CHEYENNE -- Democratic lawmakers questioned Gov. Matt Mead on Monday about his recommendation that Wyoming not expand Medicaid to offer health insurance to thousands of low-income adults.
Mead, a Republican, told members of the Legislature's Joint Appropriations Committee in Cheyenne that he has concerns about the implementation of the federal Affordable Care Act. He also questioned federal promises to pick up most future expansion costs.
"In my mind, it was not political -- it was pragmatic," Mead said of his recommendation that the state shouldn't accept the federal government's offer to pick up the bulk of the cost of adding thousands more adults to Medicaid under the federal Affordable Care Act.

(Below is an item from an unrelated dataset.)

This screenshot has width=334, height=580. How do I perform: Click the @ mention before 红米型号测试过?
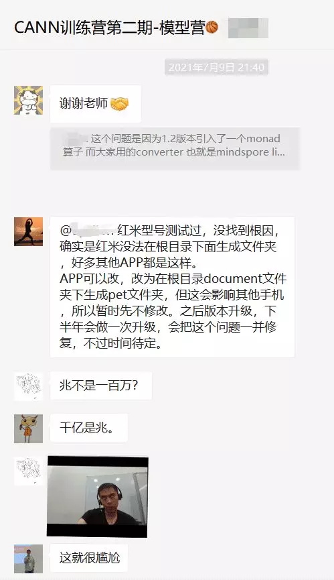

"Is this system going to work? Is this system a solution for Wyoming?" Mead said.
Democrats support Medicaid expansion, but the GOP leaders of the House and Senate say the Legislature will likely reject it when the issue is taken up as expected this session. On Monday, two Democrats raised their concerns with Mead about his proposal.
"There's a number of our veterans that are returning back from missions that would be covered under this expansion," Rep. Ken Esquibel, D-Cheyenne, told Mead.
And Sen. John Hastert, D-Green River, told Mead, "having some insurance for a period of time for some of these people would be better than having none at all."